尚、プレス回避される、ハイプレスができないなど、状況に応じてはミドルプレス(守備的プレッシング)を行っていた。
② 陣形
ハイプレス時の配置は下図のようになる。
具体的には、主に全体でマンツーマンとなるが、敵FW2枚に対し、最終ラインが数的優位となるよう3枚(CBのエルモソ、フェリペ、左SBのロディ)を配置していた。
その代わり、FWラインでは右WGのグリーズマンの立つエリアで数的不利となる。
③ スイッチと追い込み方
プレッシングのスイッチは、最前線に立つWGのグリーズマン、J・フェリックスまたはCFのスアレスで、相手GKにボールが渡ったところを各々がマークしている敵へのパスコースを消しながら敵GKへアプローチする。このとき、ボール周辺のエリアではそれぞれがマークの強度を高くする。
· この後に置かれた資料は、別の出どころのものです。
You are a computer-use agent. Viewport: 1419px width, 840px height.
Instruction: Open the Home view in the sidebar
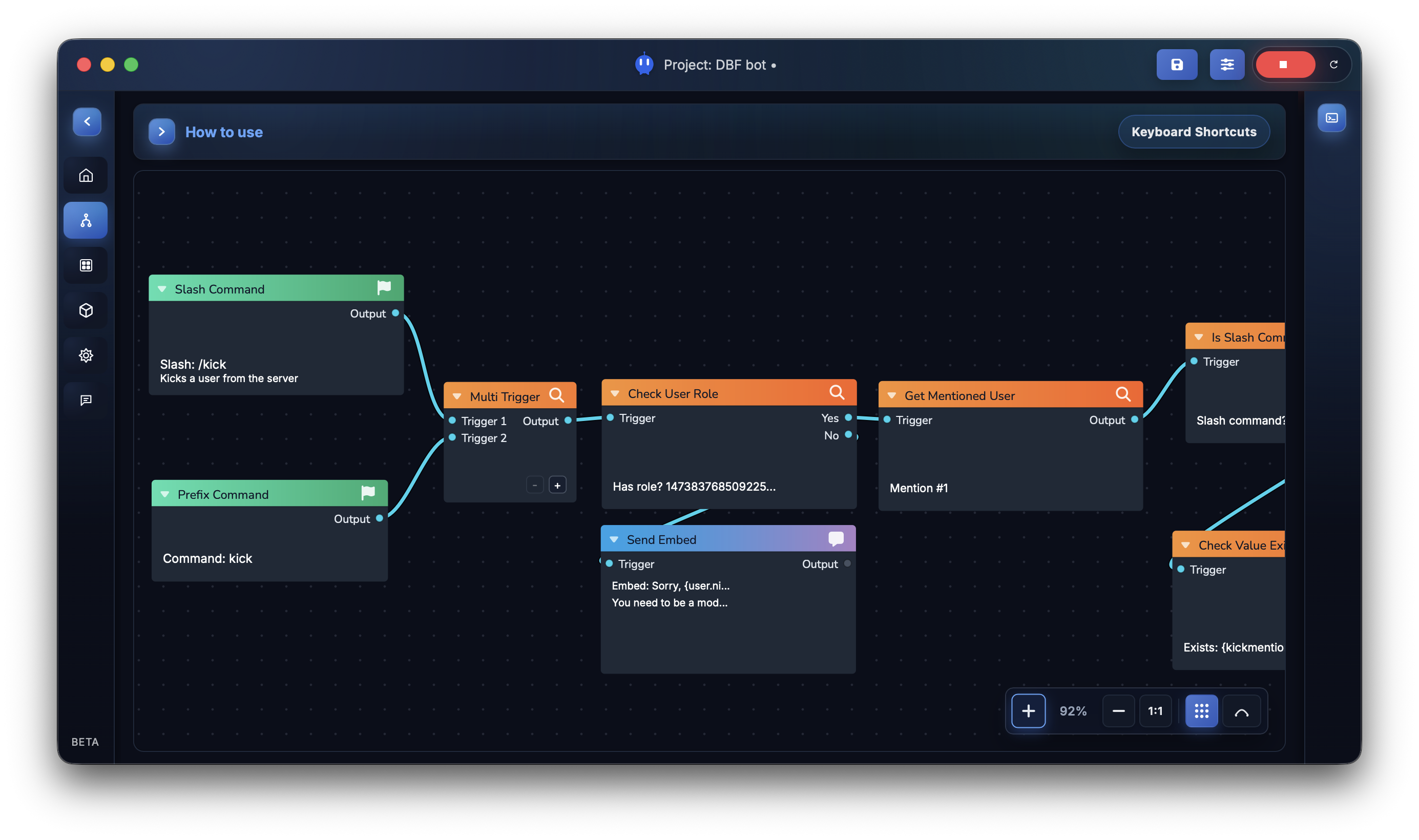click(86, 175)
その後、敵GKからボールが配球されたところを全体で連続的にプレッシャーをかけていく。
・スイッチ : J フェリックス
↓
・スイッチ : グリーズマン
↓
↓
・スイッチ : スアレス
↓
↓
レアル・ソシエダの攻撃
(自陣からのビルドアップ)
① 陣形
ソシエダは自陣からのビルドアップ時、下図のような配置となっていた。
② プレー展開
プレー展開としては、後方からショートパスを繋ぎ、敵プレッシャーラインを回避する「ポゼッションによるビルドアップ」を優先として行っていた。
このとき、下図のように数的優位となるエリアから敵の第1プレッシャーラインを突破するというシーンが何度も見られた。
・シーン1
・シーン2
さらに、サイドのエリアへボールを運ぶことによって空いた中央のエリアでボランチのメリーノやA・ゲバラがボールを受け、攻撃の方向付けを行うというプレーも何度か見られた。
・シーン3
↓
一方、敵のプレッシャーの強度が高い場合などのときには、ロングボールを用いた「ダイレクトなビルドアップ」を行っていた。
このとき、ロングボールを送るのは主にGKのレミロであることがほとんどで、ボールを送るターゲットは前線に立つFWのイサク、セルロートや前線へ上がったボランチのメリーノであることが多かった。
今回、アトレティコは敵陣でのハイプレス時、マンツーマンをベースとしながらも、前線で数的不利となる代わりに最終ラインでは数的優位を保つことで、ロングボールやプレス回避された場合に上手く対応出来ていた。また、前線では敵GKまでプレッシャーをかけることで、敵のミスを誘発し、ボールを奪うというシーンが多々見られた。
一方、ソシエダはビルドアップ時、数的優位となるエリアから敵の第1プレッシャーラインを突破し、敵を後退させることが出来ていた。特に、ポゼッションによるビルドアップを行う場合、数的優位となるエリアはどこにあるのかという観点は非常に重要となる。
以上の攻防は非常にハイレベルで見応えのある局面だった。